Combining Reta (sub-4mg) with EC(no A) - Potential to Increase Energy Expenditure at Microdose Levels

[sterlingschrute]

Reta Use and Related Glucagon Agonism

https://www.nejm.org/doi/full/10.1056/NEJMoa2301972

7 weeks into Reta, I haven't seen any verifiable RHR increase (tracking daily), but I'm also just getting to 4mg now. From my understanding (due diligence and thanks to posts and discussion by @Ghoul), the glucagon agonism really starts to make itself known at the 4mg point, and quickly upticks as 6mg, 8mg, and higher doses are reached.

I am going to make blanket, overly generalized statements here, but hear me out.
GLP users largely fall into two camps -- 1) those that are using the GLP as the sole compound in their "research", and 2) those that are using GLP as a supplement / "side piece" to other compounds in their peptide/AAS cycle.

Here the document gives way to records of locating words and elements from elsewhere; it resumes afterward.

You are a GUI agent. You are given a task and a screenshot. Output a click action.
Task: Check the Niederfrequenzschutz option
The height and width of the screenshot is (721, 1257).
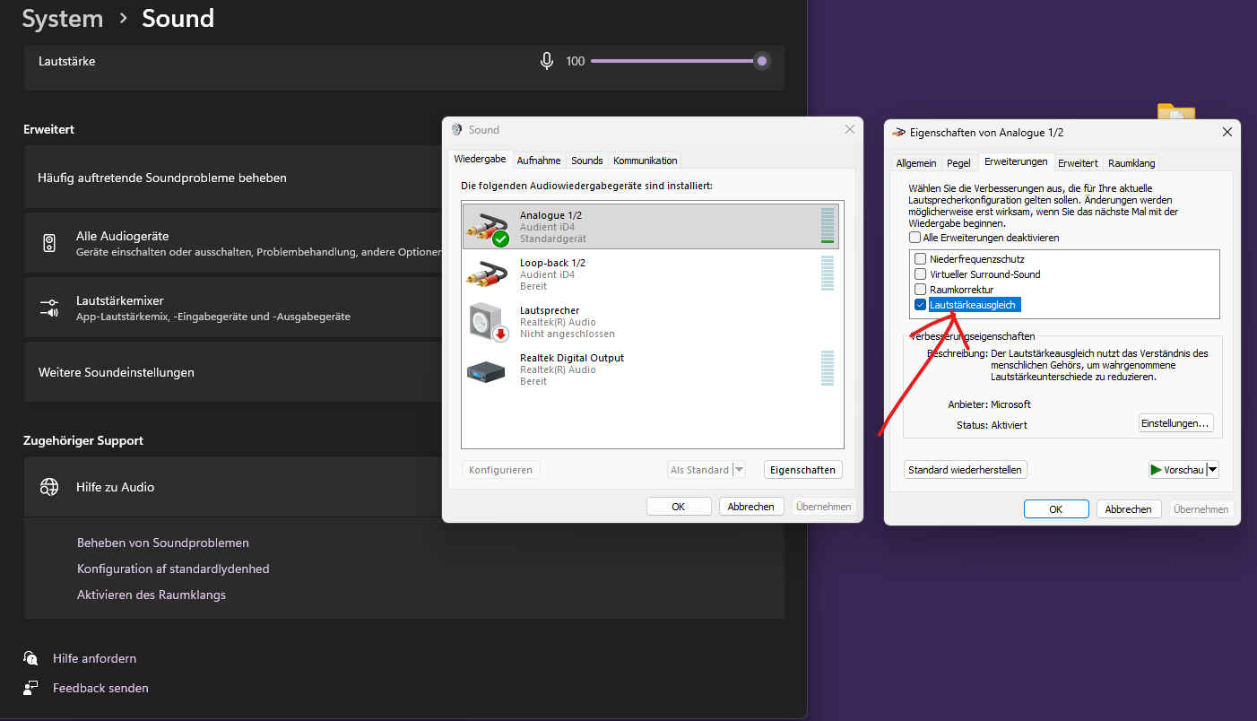pyautogui.click(x=920, y=259)
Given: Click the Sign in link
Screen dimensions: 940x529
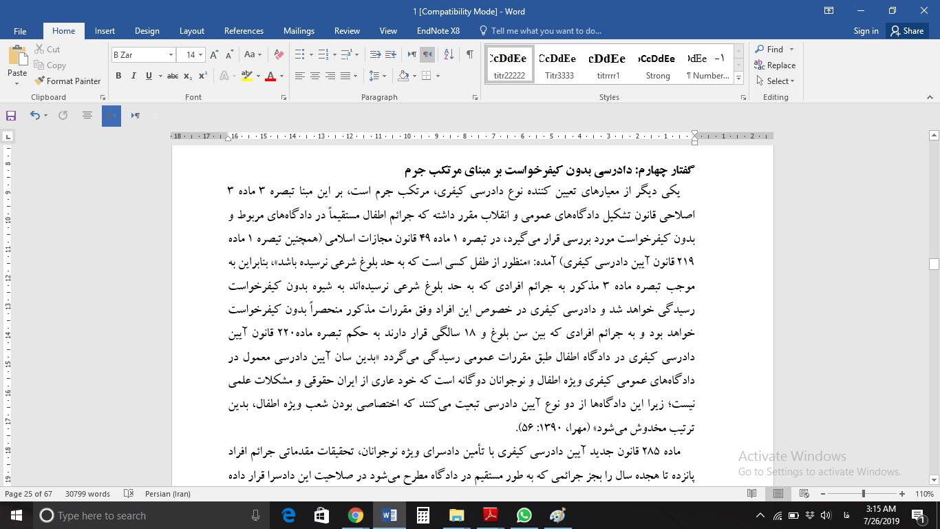Looking at the screenshot, I should [866, 31].
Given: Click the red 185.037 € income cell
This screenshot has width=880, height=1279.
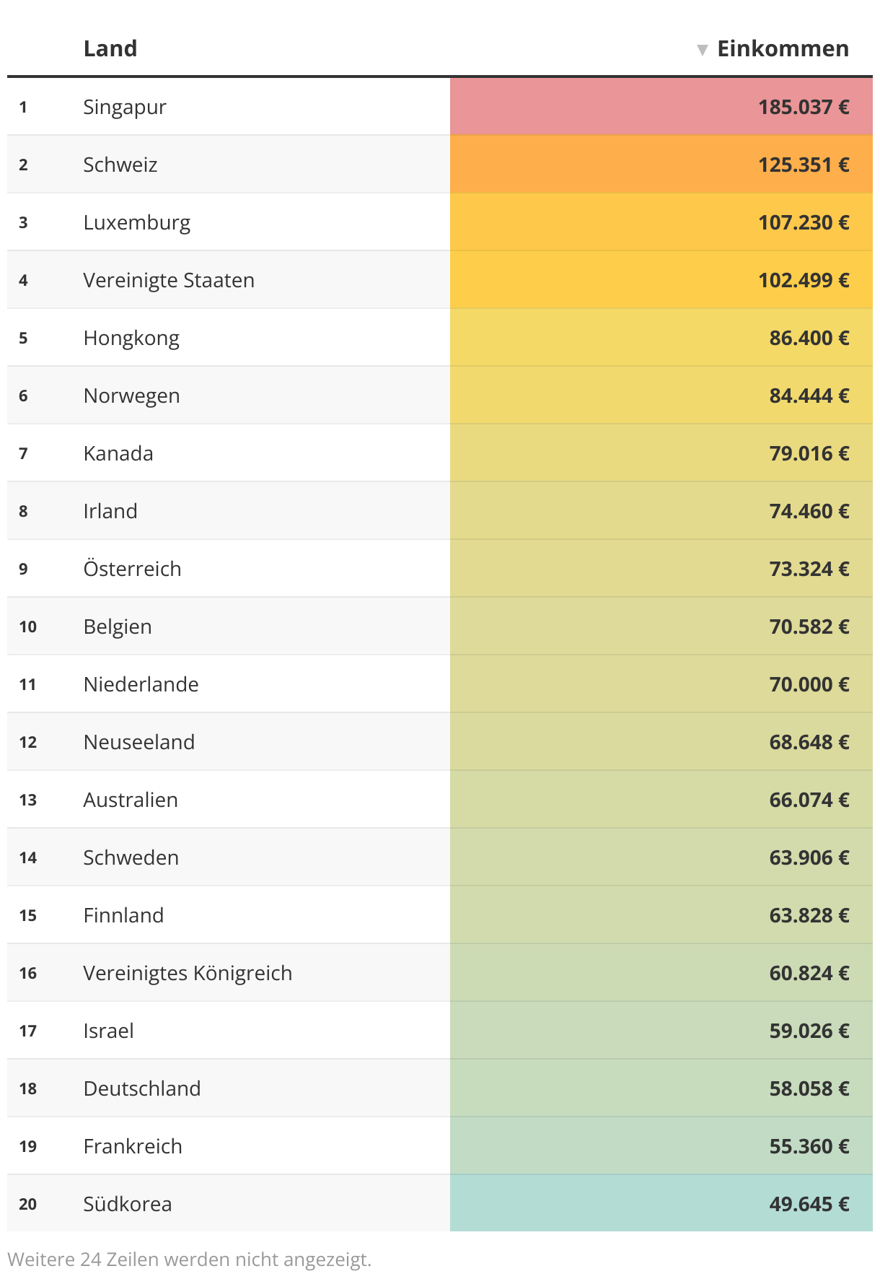Looking at the screenshot, I should pyautogui.click(x=661, y=106).
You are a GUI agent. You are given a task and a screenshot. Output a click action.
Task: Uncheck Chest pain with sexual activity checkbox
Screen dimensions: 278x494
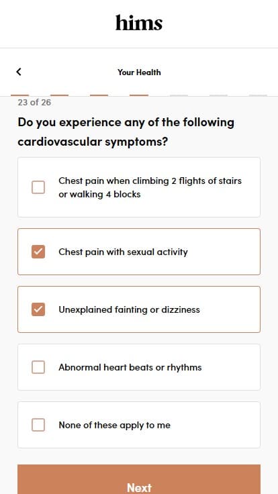point(38,252)
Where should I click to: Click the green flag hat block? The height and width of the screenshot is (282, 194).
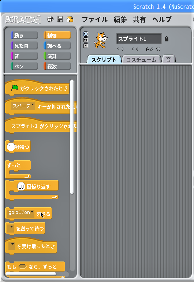coord(37,88)
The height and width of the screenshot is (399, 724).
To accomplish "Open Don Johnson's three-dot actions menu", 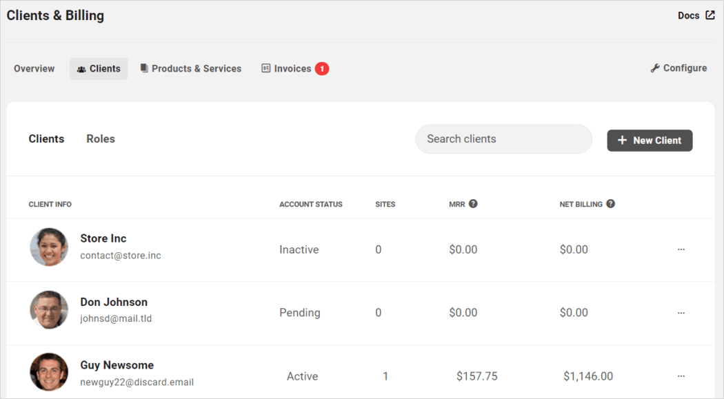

- Group 1 is probably more likely to hit the higher 4,6,8, etc. doses as this is the sole compound fueling their weight loss journey. Accordingly, this group would realize more of the glucagon agonism benefits that Reta can yield.
- Group 2, on the other hand, is probably less likely to hit the higher doses (at least on a lean bulk, those on a hard cut may hit the 4+mg levels). Accordingly, this group would largely (not completely) miss out on the glucagon agonism.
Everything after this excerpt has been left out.